In reply to Rob Naylor:
Hello Rob.
PLBs are legal for use in the UK mainland - for aviators and sailors, both of whom can end up on our hills and cliffs. Where are the homers and special MRT training? - you'd better get weaving, mate.
Legalising PLBs is not going to breed hill casualties, you know.
There will be the same people and the same number of casualties on the hill but some, who knows how many, will have PLBs. PLBs have been permitted for a number of years in the rest of the world, and the MRTs, SAR helicopters and RCCs love them, because at last they have something positive to work with.
And they may have a positive mind-set, too. . .
If the casualties are fairly desperate and have a mobile, they'll use that as a first measure if they can. If they are very desperate and can't use the mobile because there's no coverage or whatever, and they have a PLB, they'll use that. And the MRT will normally get a position to within 125 metres. What particularly do you need to gear up for with that, Rob, in any conditions?
And what would you have otherwise? Zilch, that's what.
You wouldn't even know that they're in distress.
As for the DF'ing, it's only a little receiver, you know. You (nearly all) each now have a VHF handset which was not the case even a few years ago and it's taken for granted now. You only really need one DF receiver per team to home on to the beacon - and that will be the exception rather than the rule if folk get GPS beacons. And in a few years time, Medium Earth Orbiting beacons promise to refine the accuracy to even closer limits, even without GPS.
Every team wouldn't 'have' to do anything of the sort. They would have access to the knowledge that someone was in distress and be provided with a position. What's wrong with that?
As previously stated, PLBs have the lowest false alert rate and have an audible alarm to tell when they're on. Even if someone on the hill accidentally triggered one, they would normally know about it.
There are no MRTs that I'm aware of, including military teams, that have any specific training for the existing 121.5/243 MHz PLBs used in aircraft. SAR helicopters and Nimrods do practise homing on land and sea, but teams don't.
If you fall over and break your leg in a glen in Scotland or a Welsh Valley and there is no mobile phone coverage, you are about as liable to die there as you are in Canada.
SARDA are grand - a wonderful asset. But even they can't tell you that somebody in a remote place is in distress and where they are, to within 125m.
By the way, how would you enhance SARDA capabilities? And have you done a cost benefit study yet that covers the various SARDA groups?

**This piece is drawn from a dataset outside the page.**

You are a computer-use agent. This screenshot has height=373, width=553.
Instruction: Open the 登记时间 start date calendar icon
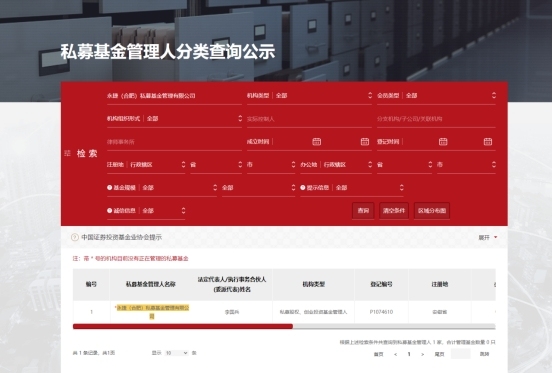[x=443, y=142]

Where were the statistics produced for UK aviation and maritime beacons? Yet they are an undoubted plus.
I haven't had time yet to delve into the UK statistics, but I will. Important though this is, there are other priorities. If I go away for a few days, I'm not hiding, mate.
And the stats I gave were only out of my own memoryh and experience, so please have a bit of leeway on that aspect.
It is perfectly reasonable to assert that someone who researches and buys a PLB and is required to register it and abide by the rules, is going to have the mind-set to tell his Emergency Point of Contact (there is room for several numbers/several people) where his/her route is. It would be common sense not to have your EPOC with you, though I'm not saying it would never happen.
You are obviously a highly competent navigator, Rob. Despite our wishes that others (me too, likely) should aspire to your level (I carry, but don't often use a GPS on the hill), there are many who will never approach your standard, for various reasons that we're never going to change. Remember too, that GPS gives people the freedom to wander and pursue other interests at times without having to keep a detailed step-count as to where they are. And hang-glider pilots and ski-mountaineers are sensible if they take GPS with them as a double-check as step-counting and timing isn't so relevant in there or other outdoor sports/pastimes/professions/callings.
Cheers for now.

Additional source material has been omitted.